- _REQUIREMENTS_
- 1) According to the review of The Antipodes, how many members are in the cast?
- 2) Continue the review of The Antipodes from where it stops.

- _EXCERPT TO READ_
>> start

Antipodes: Places diametrically opposite each other on the globe.. .those who dwell there.

...every person, place and thing in the chaosmos of Alle anyway connected in the gobblydumped turkery was moving and changing every part of the time: the travelling inkhorn (possibly pot), the hare and turtle pen and paper, the continually more or less intermisunderstanding minds of the anticollaborators, the as time went on as it will variously inflected, differently pronounced, otherwise spelled, changeably meaning vocable scriptsigns.— James Joyce, Finnegans Wake
The Antipodes
The cast of The Antipodes (Photo: Joan Marcus
Annie Baker aptly heads the script of her new play Antipodes with the above lengthy quote from Finnegans Wake. Much like readers of James Joyce's final experimental novel, many people leaving the Rommulus Linney theater after seeing Baker's latest work are likely to ask each other "What was that all about?"

Don't look to me for a definitive answer to that question.

Baker's reputation as one of our best and most interesting young playwrights owes much to her ear for contemporary language and story telling skills. The Antipodes, like her Pulitzer winning The Flick, moves along slowly, with lots of pauses and little real dramatic action. But the dialogue she's written for her 9-member cast is clear and contemporary, unlike the babble of invented English that filled the pages of . . .Wake and other Joyce novels. The Antipodes's structure is nevertheless decidedly Joycean. Since the script has no clearly defined story line or theme, is, in short, a head scratcher. That said, however, stories are very much the heart and soul of The Antipodes.

The long, oval table around which the cast members are gathered, indicates that we're in the conference room of a large corporation. The casually dressed actors don't look particularly corporate, but they are indeed hired employees of a vaguely defined organization in an unspecified city.

>> end

- _MATERIAL_
>> start

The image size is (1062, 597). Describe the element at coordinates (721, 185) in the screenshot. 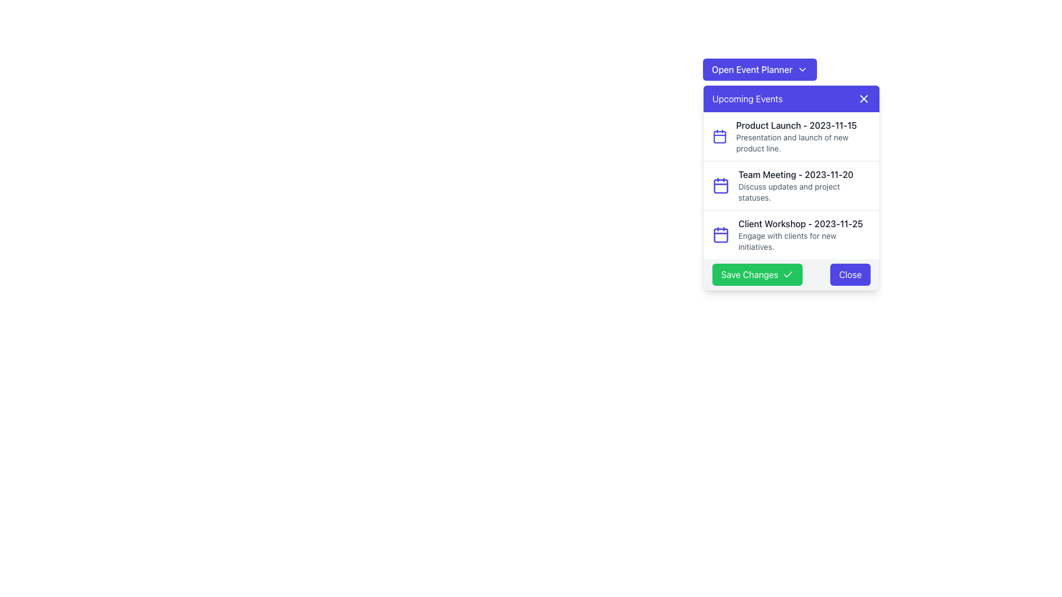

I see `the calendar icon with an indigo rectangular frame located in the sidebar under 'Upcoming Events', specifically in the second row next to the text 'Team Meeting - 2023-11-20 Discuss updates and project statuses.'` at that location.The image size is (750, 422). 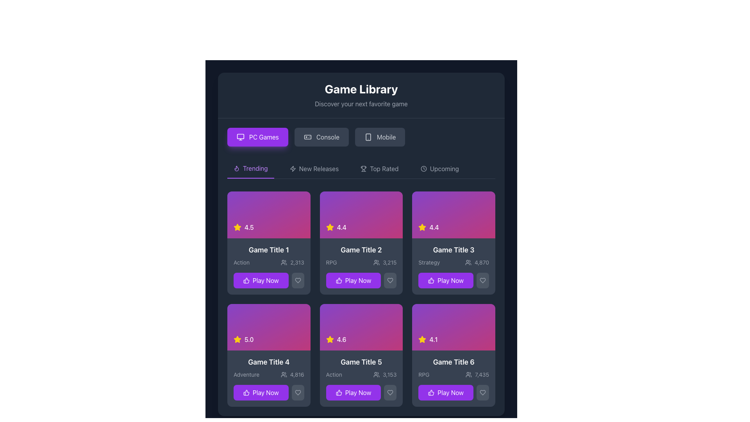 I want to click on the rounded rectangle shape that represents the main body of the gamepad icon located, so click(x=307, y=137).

>> end

- _ANSWERS FOR THE EXERCISE_
- 1) Nine.

- 2)
The stories told at the meetings we follow over the course of almost two hours without an intermission will be added to a carefully maintained data base that's part of an equally fuzzy project. The only specifics about this project are supplied by Sandy (Will Patton), who's in charge of establishing what each meeting should be about. Since he's reached his position on the basis of having created a super successful TV show I suppose this could just be a big media company looking to launch a very special kind of new hit. According to Sandy the shared and recordeD stories will contribute to "something unprecedented" that will "give people a new sense of empathy and commonality." Not so incidentally, the end result will also benefit the organization and its employees by making "a shitload of money."

This set-up somehow hints at something more at play than the creation of a big new media hit. It had me wondering if this could be what those people affiliated with Think Tanks who are often guest experts on news programs are all about. Do they leave their own little cubbyholes to justify their salaries by participating in group think projects designed to influence national and global events and social mores?

While Sandy is the boss we see and hear from, the group's founder and man at the top is a man named Max. His one appearance is via a Wizard of Oz-ish voice-over (by Hugh Dancy) that adds to the Orwellian flavor with its references to disappearing project participants and some members afflicted with bizarre illnesses.

The initial round of stories focus on personal experiences. This is apparently Sandy's way of priming his team them to dig deeper and further into the project's mission to create something so big that it will encompass all aspects of civilizations' stories past, present and future.

As the story telling merges the personal with the historic, it's not hard to recognize some links to such famous fairy tales as Cinderella or variations of the the Garden of Eden story. Ms. Baker is clearly having both fun with the idea of how telling ourselves stories gets us through life but also has her worried that everything has already been told enough to have a run their course— thus coming too late to save us from Armageddon.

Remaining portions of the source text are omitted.